Decades of research show that psychosocial treatments are effective for psychosis, yet they remain unimplemented as the American healthcare system relies primarily on pharmacological solutions instead. This book reviews the history and current state of research to provide a more nuanced understanding of the evidence for and barriers to psychosocial care for psychosis. It addresses a wide range of mental health research and multi-professional practice domains from historical, personal, societal, professional, and systems perspectives. The varied perspectives presented illustrate factors that limit support for recovery in SMI and psychosis as well as real hope for recovering the US mental healthcare system. With contributions of experts by training and by experience, this book represents an essential resource for students, practitioners and researchers.
This chapter summarizes the key themes from the preceding chapters by experts in the field of psychosis: the connection between mental healthcare and the larger social climate; the need to combat stigma and change beliefs and attitudes; the important role of training; the necessity of breaking down silos; and the essential nature of learning from others. Given that successful implementation and dissemination will likely require interventions at multiple levels of the system, we apply best practices from organizational change management to provide a path forward. Using the ADKAR model to develop awareness of the need for change, foster desire to be involved in the change, generate the knowledge and ability to participate in the change, and reinforce desired behaviors are essential steps forward. We provide concrete suggestions to promote change of the mental healthcare system as each step of the change process.
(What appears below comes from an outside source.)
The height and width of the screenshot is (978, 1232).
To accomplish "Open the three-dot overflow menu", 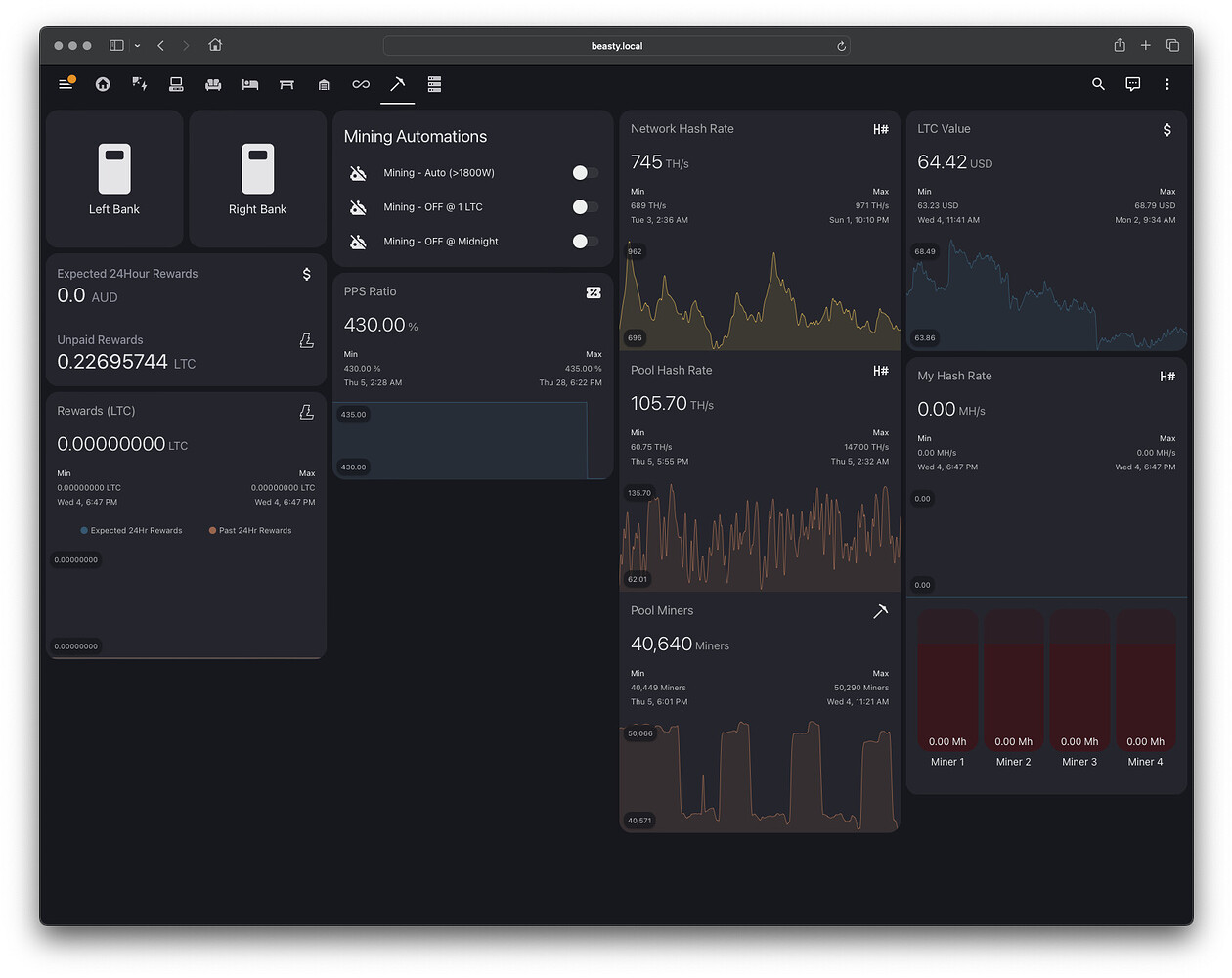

“It is common knowledge that psychosis and schizophrenia-spectrum disorders are often associated with disability and suffering. What is less commonly known is the ample evidence for recovery. Images of disability and dangerousness are visible in our society and media, but we don’t see the millions of people who have lived well with or despite psychosis. For many Americans who experience psychosis, medication and risk management remain the focus of treatment despite the long history of effective psychosocial treatments for psychosis. Mental health stigma endures, both in society and as reflected in poor funding, workforce development, and implementation. This limits research, services available, and dissemination of proven interventions, even when they have empirical support and result in long-term cost savings. Mental health professionals can, and should, play a central role in supporting recovery for people with psychosis, changing harmful messages and stigma, and in advocating for the dissemination and availability of psychosocial interventions for psychosis. This chapter emphasizes historical, current, and intersectional perspectives and challenges to three factors we believe are essential to changing our system: 1. genuine hope; 2. available effective psychosocial interventions; and 3. changing attitudes to support dignity and autonomy.”